Lo dije “no me vayas a dejar sola”. Que repugnante sonó todo ese palabrerío de
mi boca, seguí caminado y no voltee a verlo, temía que detrás de mí este
sonriendo como un imbécil que consigue lo que quiere.
Me burle
de su confianza. El sábado a las once paso ayer y la única compañía en la
que me apañe fue en la de este placard. Quizás si hubiese estado mas enérgica, como hoy, quizás... Nada iba a ocurrir. Me
imagine, me imagine su cuerpo encorvado expectante sobre la silla,; su
rulos mugriento dejado del retrato de Alfonsín; su vista perdida en la ventana que da a la
calle, esperando que se refleje en algún momento mi preciosa soledad. ¿Preciosa
soledad? ¿ o era apasionada soledad?
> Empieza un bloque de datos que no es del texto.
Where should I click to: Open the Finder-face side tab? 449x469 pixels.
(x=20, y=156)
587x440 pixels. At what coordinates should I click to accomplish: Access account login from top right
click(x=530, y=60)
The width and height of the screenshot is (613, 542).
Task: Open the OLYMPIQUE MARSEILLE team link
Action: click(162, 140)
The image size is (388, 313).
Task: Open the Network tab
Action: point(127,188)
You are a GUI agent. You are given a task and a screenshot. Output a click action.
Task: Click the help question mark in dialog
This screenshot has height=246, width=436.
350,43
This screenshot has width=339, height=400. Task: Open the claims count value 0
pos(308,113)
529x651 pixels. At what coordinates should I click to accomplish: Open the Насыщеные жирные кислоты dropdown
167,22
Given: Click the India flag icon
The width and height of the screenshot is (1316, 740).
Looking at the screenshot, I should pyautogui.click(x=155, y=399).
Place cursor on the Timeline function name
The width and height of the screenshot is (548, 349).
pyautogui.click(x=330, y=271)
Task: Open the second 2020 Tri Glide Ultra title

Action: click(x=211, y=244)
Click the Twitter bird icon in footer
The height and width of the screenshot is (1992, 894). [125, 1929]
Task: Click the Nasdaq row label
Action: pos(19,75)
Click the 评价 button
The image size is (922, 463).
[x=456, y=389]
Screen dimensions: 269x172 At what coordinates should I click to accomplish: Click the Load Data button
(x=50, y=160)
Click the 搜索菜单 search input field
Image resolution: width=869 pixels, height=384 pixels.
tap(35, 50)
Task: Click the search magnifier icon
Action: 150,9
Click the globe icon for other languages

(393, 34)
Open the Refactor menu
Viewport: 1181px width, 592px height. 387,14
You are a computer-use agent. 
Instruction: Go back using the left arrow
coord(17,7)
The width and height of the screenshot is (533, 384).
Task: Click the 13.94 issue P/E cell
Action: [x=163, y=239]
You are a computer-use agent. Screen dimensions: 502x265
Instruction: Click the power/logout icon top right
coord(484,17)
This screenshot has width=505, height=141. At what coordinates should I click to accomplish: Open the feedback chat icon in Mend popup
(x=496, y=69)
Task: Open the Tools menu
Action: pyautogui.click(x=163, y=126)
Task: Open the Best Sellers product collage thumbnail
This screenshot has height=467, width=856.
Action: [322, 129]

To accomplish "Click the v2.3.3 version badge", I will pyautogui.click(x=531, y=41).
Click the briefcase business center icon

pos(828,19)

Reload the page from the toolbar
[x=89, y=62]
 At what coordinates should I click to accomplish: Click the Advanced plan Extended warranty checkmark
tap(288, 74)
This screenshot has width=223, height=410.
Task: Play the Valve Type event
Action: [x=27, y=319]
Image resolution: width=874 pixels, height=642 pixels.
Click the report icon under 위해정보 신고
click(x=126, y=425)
Perdió
toda credibilidad, en un instante, preso de sus observaciones premeditadas. Su imagen
se volvió lastimosa, ante nadie. Ante nadie ¿Quién se cree para
juzgar sobre mi persona por un golpe en la cabeza y un poco de cortesía? … ¿Y
ahora? Ahora, otra vez soy dueña del tiempo, de mí, de su tiempo, de sus expectativas, de su espera vana. ¿Qué
cuantas veces te rechazaron? Decime ¿Cuántas veces tu necesidad del otro te
encontró deprimido, hablando solo, leyendo el diario de antes de ayer? De todos modos, vamos a volver a vernos y
tendré tiempo de excusarme. Todavía me importa la autoestima ajena. Su compañía
también me fue agradable, pero ¿Cuál es el afán de desnudar al otro porque si y tan sofistamente? Lo voy a ver de nuevo, se
va acerca a mi mesa, va pronunciar mi nombre y cuando suspire para hacer un
reclamo burlón por mi ausencia del
sábado, voy a obstruir una vez más su aliento: Perdón. Con un punto final: Perdón. / Retome la lectura. Oí la quietud de su esqueleto
y como voltio para sentarse en la barra.
Ojala lo hubiese besado, tendría que haberle agarrado la cara y estampado mis
labios sobre los suyos, con fuerza, hasta desapegarme de mi propia boca,
entonces ahí, ahí disculparme. Ese era un buen final, pero deje la plata debajo
de un tarro de manies. Grite: Hasta mañana. Marcos sonrió.